*What you need to do*. Every record must be retyped as it stands.

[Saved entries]

***

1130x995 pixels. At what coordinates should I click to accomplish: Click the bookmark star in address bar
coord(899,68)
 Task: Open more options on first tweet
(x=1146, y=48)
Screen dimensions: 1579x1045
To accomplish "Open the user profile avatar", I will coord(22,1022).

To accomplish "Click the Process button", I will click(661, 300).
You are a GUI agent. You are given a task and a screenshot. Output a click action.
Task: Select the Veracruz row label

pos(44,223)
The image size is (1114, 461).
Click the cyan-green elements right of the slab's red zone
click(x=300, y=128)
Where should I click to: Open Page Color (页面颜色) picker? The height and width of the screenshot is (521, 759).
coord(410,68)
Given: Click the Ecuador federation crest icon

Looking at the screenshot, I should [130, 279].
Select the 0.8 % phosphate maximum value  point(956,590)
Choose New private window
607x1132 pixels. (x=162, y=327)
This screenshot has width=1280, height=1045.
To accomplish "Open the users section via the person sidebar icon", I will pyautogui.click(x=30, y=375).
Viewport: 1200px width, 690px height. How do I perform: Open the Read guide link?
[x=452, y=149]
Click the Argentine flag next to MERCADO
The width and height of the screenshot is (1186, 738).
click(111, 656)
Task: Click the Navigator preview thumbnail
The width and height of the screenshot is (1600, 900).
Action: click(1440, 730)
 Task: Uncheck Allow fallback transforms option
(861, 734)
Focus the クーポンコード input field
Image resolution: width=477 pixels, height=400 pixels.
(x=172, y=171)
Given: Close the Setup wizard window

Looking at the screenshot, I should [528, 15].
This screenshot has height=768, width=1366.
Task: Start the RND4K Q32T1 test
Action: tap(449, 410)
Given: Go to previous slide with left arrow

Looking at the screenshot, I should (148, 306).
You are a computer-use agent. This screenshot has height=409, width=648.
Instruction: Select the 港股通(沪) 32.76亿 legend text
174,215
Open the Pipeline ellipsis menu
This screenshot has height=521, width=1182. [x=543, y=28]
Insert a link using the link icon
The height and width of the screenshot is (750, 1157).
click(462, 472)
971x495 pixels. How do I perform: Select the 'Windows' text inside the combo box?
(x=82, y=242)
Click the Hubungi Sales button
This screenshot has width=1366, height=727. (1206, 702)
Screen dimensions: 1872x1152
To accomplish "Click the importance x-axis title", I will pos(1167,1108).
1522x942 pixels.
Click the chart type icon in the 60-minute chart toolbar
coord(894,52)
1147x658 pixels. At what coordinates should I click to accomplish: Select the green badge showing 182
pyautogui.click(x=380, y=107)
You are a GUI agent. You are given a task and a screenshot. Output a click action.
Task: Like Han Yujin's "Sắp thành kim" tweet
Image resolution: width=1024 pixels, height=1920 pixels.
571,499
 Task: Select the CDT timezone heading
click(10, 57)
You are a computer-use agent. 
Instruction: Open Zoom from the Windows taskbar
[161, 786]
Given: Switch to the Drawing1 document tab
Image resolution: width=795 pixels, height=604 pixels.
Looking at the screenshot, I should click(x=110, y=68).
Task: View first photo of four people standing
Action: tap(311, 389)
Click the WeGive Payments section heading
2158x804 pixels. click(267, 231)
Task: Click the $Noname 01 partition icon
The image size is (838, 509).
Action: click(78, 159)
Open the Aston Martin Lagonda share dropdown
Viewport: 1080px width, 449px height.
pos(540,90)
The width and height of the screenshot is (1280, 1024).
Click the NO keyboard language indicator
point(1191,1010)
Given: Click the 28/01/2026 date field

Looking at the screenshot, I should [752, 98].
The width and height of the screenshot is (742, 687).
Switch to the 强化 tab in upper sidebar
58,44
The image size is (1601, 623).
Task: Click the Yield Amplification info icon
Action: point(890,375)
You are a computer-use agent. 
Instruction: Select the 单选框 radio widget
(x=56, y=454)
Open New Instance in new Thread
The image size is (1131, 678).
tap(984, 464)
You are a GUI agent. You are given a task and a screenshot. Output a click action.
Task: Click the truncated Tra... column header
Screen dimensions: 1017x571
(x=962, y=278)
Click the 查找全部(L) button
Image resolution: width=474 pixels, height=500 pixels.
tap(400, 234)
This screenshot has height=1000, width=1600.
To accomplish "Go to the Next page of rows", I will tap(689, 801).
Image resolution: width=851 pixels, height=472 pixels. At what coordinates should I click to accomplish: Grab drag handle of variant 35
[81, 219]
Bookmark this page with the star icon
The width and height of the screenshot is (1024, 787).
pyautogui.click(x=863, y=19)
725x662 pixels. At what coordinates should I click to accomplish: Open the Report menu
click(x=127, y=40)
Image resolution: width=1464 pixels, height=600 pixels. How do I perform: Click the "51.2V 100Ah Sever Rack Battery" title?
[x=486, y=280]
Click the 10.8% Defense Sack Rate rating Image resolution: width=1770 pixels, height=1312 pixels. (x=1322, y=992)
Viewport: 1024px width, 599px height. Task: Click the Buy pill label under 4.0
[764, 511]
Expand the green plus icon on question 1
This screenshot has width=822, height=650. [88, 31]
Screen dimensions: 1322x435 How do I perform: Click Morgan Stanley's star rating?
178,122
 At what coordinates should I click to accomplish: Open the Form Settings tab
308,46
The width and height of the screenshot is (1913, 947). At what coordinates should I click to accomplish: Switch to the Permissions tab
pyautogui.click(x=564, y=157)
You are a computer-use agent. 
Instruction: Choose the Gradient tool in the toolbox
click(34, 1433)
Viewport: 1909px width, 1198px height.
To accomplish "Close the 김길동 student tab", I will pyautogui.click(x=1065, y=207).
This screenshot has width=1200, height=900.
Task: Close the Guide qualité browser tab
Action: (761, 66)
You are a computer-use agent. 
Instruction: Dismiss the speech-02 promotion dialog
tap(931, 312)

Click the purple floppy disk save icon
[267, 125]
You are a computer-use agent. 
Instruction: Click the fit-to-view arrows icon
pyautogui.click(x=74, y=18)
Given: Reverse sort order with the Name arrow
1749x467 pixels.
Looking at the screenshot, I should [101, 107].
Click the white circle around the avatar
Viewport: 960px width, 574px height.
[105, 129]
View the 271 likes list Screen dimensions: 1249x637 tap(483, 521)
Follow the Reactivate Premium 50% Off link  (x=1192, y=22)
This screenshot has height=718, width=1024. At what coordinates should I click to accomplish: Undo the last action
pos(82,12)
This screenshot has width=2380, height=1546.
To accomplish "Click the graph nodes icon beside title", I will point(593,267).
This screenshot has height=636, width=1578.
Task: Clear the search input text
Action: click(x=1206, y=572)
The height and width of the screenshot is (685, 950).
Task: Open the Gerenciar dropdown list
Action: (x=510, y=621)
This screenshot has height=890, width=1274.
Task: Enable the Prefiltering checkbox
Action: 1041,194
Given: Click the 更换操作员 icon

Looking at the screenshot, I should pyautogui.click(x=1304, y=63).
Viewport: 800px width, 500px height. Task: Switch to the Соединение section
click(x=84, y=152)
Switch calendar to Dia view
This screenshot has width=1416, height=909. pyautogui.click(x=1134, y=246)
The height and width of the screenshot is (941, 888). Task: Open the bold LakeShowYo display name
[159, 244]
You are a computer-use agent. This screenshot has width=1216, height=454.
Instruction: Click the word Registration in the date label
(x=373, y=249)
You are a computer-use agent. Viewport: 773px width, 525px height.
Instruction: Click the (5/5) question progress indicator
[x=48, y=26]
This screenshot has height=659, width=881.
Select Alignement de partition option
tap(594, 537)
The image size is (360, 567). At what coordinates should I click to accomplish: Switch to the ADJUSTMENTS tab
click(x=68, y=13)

***

*The answer*.
1130x995 pixels. At what coordinates should I click to accomplish: Click the bookmark star in address bar
coord(899,68)
 Task: Open more options on first tweet
(x=1146, y=48)
Screen dimensions: 1579x1045
To accomplish "Open the user profile avatar", I will coord(22,1022).

To accomplish "Click the Process button", I will click(661, 300).
You are a GUI agent. You are given a task and a screenshot. Output a click action.
Task: Select the Veracruz row label

pos(44,223)
The image size is (1114, 461).
Click the cyan-green elements right of the slab's red zone
click(x=300, y=128)
Where should I click to: Open Page Color (页面颜色) picker? The height and width of the screenshot is (521, 759).
coord(410,68)
Given: Click the Ecuador federation crest icon

Looking at the screenshot, I should [130, 279].
Select the 0.8 % phosphate maximum value  point(956,590)
Choose New private window
607x1132 pixels. (x=162, y=327)
This screenshot has width=1280, height=1045.
To accomplish "Open the users section via the person sidebar icon", I will pyautogui.click(x=30, y=375).
Viewport: 1200px width, 690px height. How do I perform: Open the Read guide link?
[x=452, y=149]
Click the Argentine flag next to MERCADO
The width and height of the screenshot is (1186, 738).
click(111, 656)
Task: Click the Navigator preview thumbnail
The width and height of the screenshot is (1600, 900).
Action: click(1440, 730)
 Task: Uncheck Allow fallback transforms option
(861, 734)
Focus the クーポンコード input field
Image resolution: width=477 pixels, height=400 pixels.
(x=172, y=171)
Given: Close the Setup wizard window

Looking at the screenshot, I should [528, 15].
This screenshot has height=768, width=1366.
Task: Start the RND4K Q32T1 test
Action: tap(449, 410)
Given: Go to previous slide with left arrow

Looking at the screenshot, I should (148, 306).
You are a computer-use agent. This screenshot has height=409, width=648.
Instruction: Select the 港股通(沪) 32.76亿 legend text
174,215
Open the Pipeline ellipsis menu
This screenshot has height=521, width=1182. [x=543, y=28]
Insert a link using the link icon
The height and width of the screenshot is (750, 1157).
click(462, 472)
971x495 pixels. How do I perform: Select the 'Windows' text inside the combo box?
(x=82, y=242)
Click the Hubungi Sales button
This screenshot has width=1366, height=727. (1206, 702)
Screen dimensions: 1872x1152
To accomplish "Click the importance x-axis title", I will pos(1167,1108).
1522x942 pixels.
Click the chart type icon in the 60-minute chart toolbar
coord(894,52)
1147x658 pixels. At what coordinates should I click to accomplish: Select the green badge showing 182
pyautogui.click(x=380, y=107)
You are a GUI agent. You are given a task and a screenshot. Output a click action.
Task: Like Han Yujin's "Sắp thành kim" tweet
Image resolution: width=1024 pixels, height=1920 pixels.
571,499
 Task: Select the CDT timezone heading
click(10, 57)
You are a computer-use agent. 
Instruction: Open Zoom from the Windows taskbar
[161, 786]
Given: Switch to the Drawing1 document tab
Image resolution: width=795 pixels, height=604 pixels.
Looking at the screenshot, I should click(x=110, y=68).
Task: View first photo of four people standing
Action: tap(311, 389)
Click the WeGive Payments section heading
2158x804 pixels. click(267, 231)
Task: Click the $Noname 01 partition icon
The image size is (838, 509).
Action: click(78, 159)
Open the Aston Martin Lagonda share dropdown
Viewport: 1080px width, 449px height.
pos(540,90)
The width and height of the screenshot is (1280, 1024).
Click the NO keyboard language indicator
point(1191,1010)
Given: Click the 28/01/2026 date field

Looking at the screenshot, I should [752, 98].
The width and height of the screenshot is (742, 687).
Switch to the 强化 tab in upper sidebar
58,44
The image size is (1601, 623).
Task: Click the Yield Amplification info icon
Action: point(890,375)
You are a computer-use agent. 
Instruction: Select the 单选框 radio widget
(x=56, y=454)
Open New Instance in new Thread
The image size is (1131, 678).
tap(984, 464)
You are a GUI agent. You are given a task and a screenshot. Output a click action.
Task: Click the truncated Tra... column header
Screen dimensions: 1017x571
(x=962, y=278)
Click the 查找全部(L) button
Image resolution: width=474 pixels, height=500 pixels.
tap(400, 234)
This screenshot has height=1000, width=1600.
To accomplish "Go to the Next page of rows", I will tap(689, 801).
Image resolution: width=851 pixels, height=472 pixels. At what coordinates should I click to accomplish: Grab drag handle of variant 35
[81, 219]
Bookmark this page with the star icon
The width and height of the screenshot is (1024, 787).
pyautogui.click(x=863, y=19)
725x662 pixels. At what coordinates should I click to accomplish: Open the Report menu
click(x=127, y=40)
Image resolution: width=1464 pixels, height=600 pixels. How do I perform: Click the "51.2V 100Ah Sever Rack Battery" title?
[x=486, y=280]
Click the 10.8% Defense Sack Rate rating Image resolution: width=1770 pixels, height=1312 pixels. (x=1322, y=992)
Viewport: 1024px width, 599px height. Task: Click the Buy pill label under 4.0
[764, 511]
Expand the green plus icon on question 1
This screenshot has width=822, height=650. [88, 31]
Screen dimensions: 1322x435 How do I perform: Click Morgan Stanley's star rating?
178,122
 At what coordinates should I click to accomplish: Open the Form Settings tab
308,46
The width and height of the screenshot is (1913, 947). At what coordinates should I click to accomplish: Switch to the Permissions tab
pyautogui.click(x=564, y=157)
You are a computer-use agent. 
Instruction: Choose the Gradient tool in the toolbox
click(34, 1433)
Viewport: 1909px width, 1198px height.
To accomplish "Close the 김길동 student tab", I will pyautogui.click(x=1065, y=207).
This screenshot has width=1200, height=900.
Task: Close the Guide qualité browser tab
Action: (761, 66)
You are a computer-use agent. 
Instruction: Dismiss the speech-02 promotion dialog
tap(931, 312)

Click the purple floppy disk save icon
[267, 125]
You are a computer-use agent. 
Instruction: Click the fit-to-view arrows icon
pyautogui.click(x=74, y=18)
Given: Reverse sort order with the Name arrow
1749x467 pixels.
Looking at the screenshot, I should [101, 107].
Click the white circle around the avatar
Viewport: 960px width, 574px height.
[105, 129]
View the 271 likes list Screen dimensions: 1249x637 tap(483, 521)
Follow the Reactivate Premium 50% Off link  (x=1192, y=22)
This screenshot has height=718, width=1024. At what coordinates should I click to accomplish: Undo the last action
pos(82,12)
This screenshot has width=2380, height=1546.
To accomplish "Click the graph nodes icon beside title", I will point(593,267).
This screenshot has height=636, width=1578.
Task: Clear the search input text
Action: click(x=1206, y=572)
The height and width of the screenshot is (685, 950).
Task: Open the Gerenciar dropdown list
Action: (x=510, y=621)
This screenshot has height=890, width=1274.
Task: Enable the Prefiltering checkbox
Action: 1041,194
Given: Click the 更换操作员 icon

Looking at the screenshot, I should pyautogui.click(x=1304, y=63).
Viewport: 800px width, 500px height. Task: Switch to the Соединение section
click(x=84, y=152)
Switch calendar to Dia view
This screenshot has width=1416, height=909. pyautogui.click(x=1134, y=246)
The height and width of the screenshot is (941, 888). Task: Open the bold LakeShowYo display name
[159, 244]
You are a computer-use agent. This screenshot has width=1216, height=454.
Instruction: Click the word Registration in the date label
(x=373, y=249)
You are a computer-use agent. Viewport: 773px width, 525px height.
Instruction: Click the (5/5) question progress indicator
[x=48, y=26]
This screenshot has height=659, width=881.
Select Alignement de partition option
tap(594, 537)
The image size is (360, 567). At what coordinates should I click to accomplish: Switch to the ADJUSTMENTS tab
click(x=68, y=13)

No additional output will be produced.